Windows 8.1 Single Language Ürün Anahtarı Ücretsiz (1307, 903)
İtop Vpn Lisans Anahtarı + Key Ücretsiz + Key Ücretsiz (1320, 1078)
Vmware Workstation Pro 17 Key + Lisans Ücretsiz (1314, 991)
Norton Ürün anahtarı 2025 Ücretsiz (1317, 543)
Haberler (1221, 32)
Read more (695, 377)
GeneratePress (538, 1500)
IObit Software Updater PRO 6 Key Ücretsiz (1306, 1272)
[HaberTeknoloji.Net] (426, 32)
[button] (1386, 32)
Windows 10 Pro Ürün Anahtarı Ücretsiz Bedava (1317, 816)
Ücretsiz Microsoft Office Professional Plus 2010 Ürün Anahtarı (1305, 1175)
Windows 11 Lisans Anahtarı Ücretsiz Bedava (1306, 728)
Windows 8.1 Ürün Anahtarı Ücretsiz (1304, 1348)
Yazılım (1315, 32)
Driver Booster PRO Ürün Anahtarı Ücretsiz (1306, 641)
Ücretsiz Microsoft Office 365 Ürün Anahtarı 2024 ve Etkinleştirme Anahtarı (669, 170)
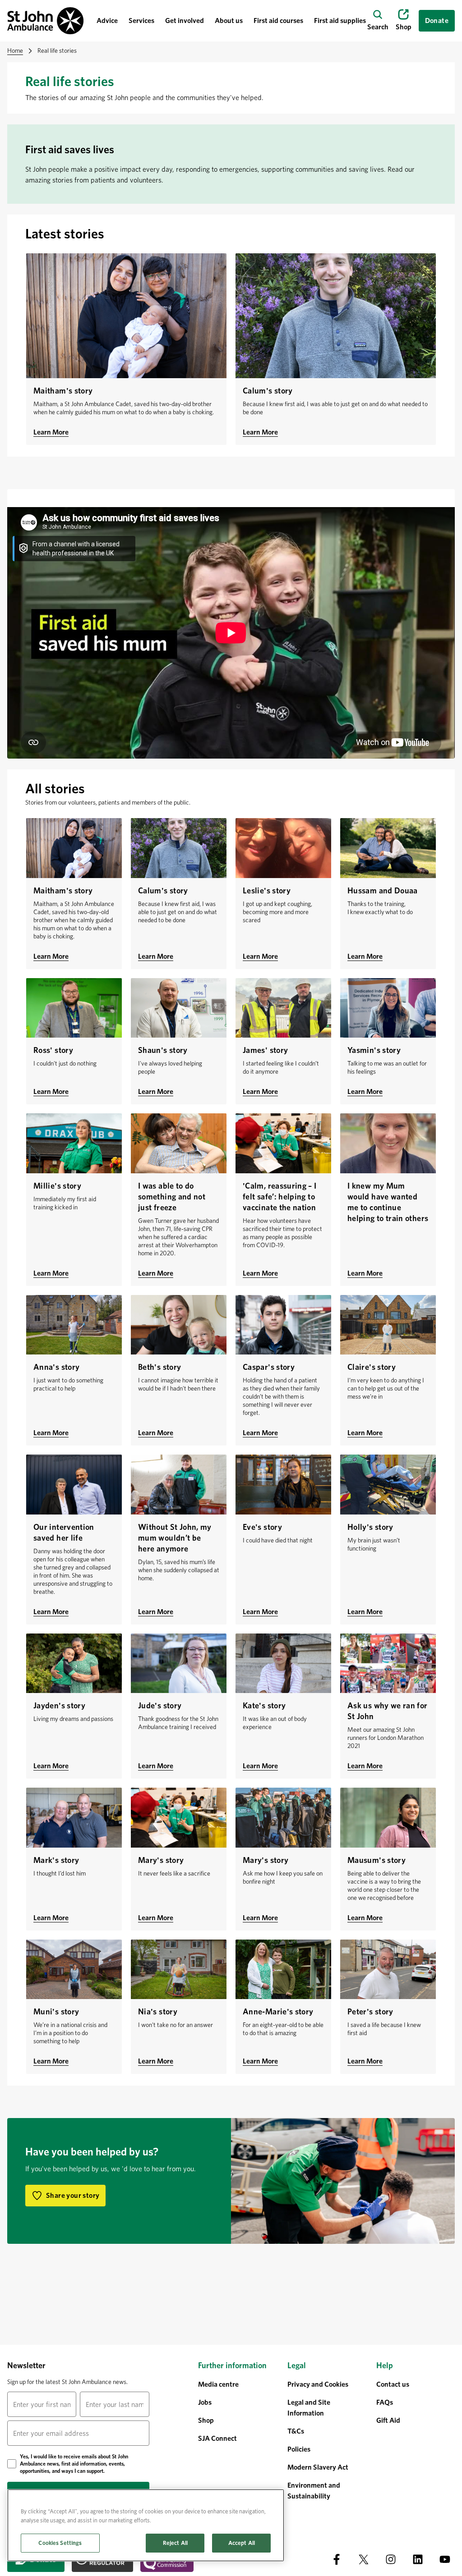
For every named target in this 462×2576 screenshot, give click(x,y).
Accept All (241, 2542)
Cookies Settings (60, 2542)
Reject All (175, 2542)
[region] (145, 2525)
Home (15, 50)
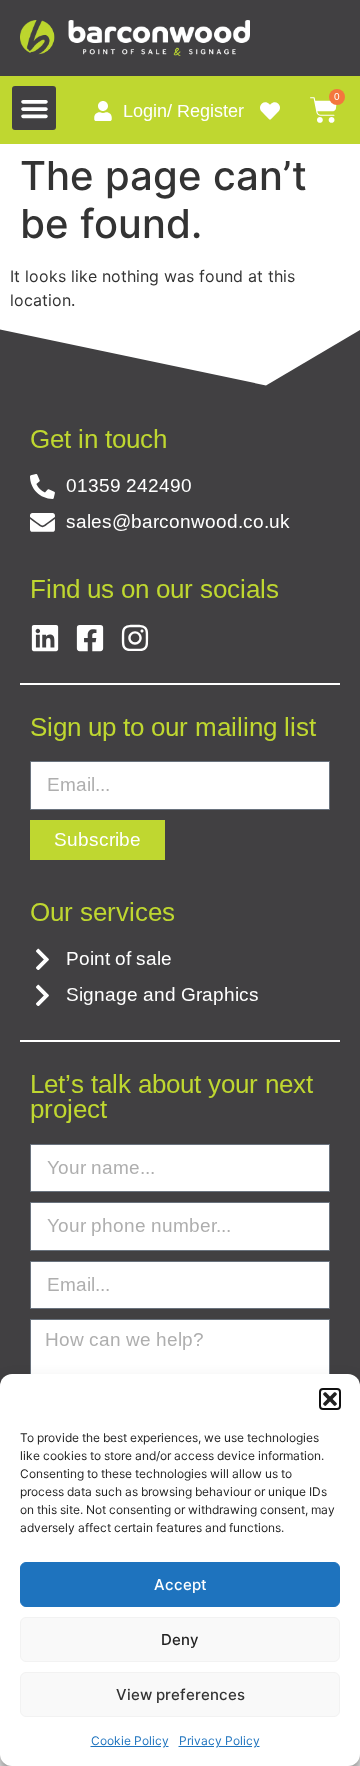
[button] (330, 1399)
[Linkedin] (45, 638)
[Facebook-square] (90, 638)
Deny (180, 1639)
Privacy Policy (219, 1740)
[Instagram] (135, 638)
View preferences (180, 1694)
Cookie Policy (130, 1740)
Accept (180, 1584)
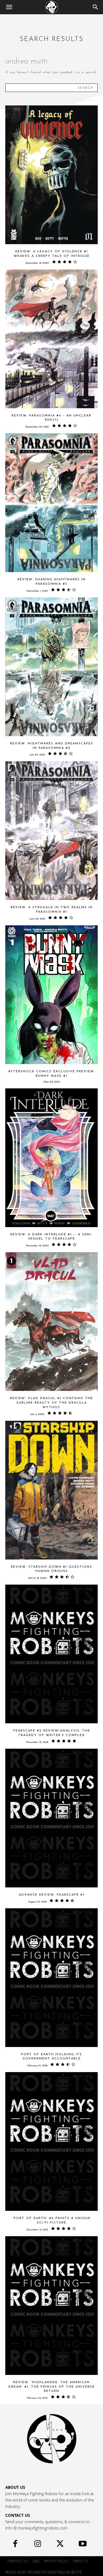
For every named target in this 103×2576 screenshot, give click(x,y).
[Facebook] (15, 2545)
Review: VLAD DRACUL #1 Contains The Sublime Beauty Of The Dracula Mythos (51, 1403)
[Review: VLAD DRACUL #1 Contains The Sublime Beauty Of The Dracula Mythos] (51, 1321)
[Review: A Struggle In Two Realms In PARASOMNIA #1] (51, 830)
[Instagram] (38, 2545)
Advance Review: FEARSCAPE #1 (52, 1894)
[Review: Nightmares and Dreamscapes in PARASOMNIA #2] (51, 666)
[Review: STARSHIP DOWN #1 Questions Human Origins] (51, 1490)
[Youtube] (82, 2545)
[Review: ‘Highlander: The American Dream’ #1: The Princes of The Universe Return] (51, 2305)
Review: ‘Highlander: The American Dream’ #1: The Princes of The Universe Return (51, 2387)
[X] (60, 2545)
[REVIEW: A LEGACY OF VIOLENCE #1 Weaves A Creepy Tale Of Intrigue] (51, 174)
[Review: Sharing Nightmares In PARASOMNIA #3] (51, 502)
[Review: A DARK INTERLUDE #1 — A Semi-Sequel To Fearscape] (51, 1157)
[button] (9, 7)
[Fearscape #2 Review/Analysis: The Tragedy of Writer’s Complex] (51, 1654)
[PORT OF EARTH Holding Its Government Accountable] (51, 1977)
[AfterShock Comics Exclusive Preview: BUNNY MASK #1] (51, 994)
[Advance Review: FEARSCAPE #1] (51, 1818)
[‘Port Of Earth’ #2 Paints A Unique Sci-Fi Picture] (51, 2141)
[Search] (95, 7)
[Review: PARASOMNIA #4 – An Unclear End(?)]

→ **What the task requires**
For every line above with the word "give" in it, make a copy.

→ **Answer to this exercise**
For every named target in this 462×2576 screenshot, give click(x,y).
For every named target in this 103×2576 screenshot, give click(x,y).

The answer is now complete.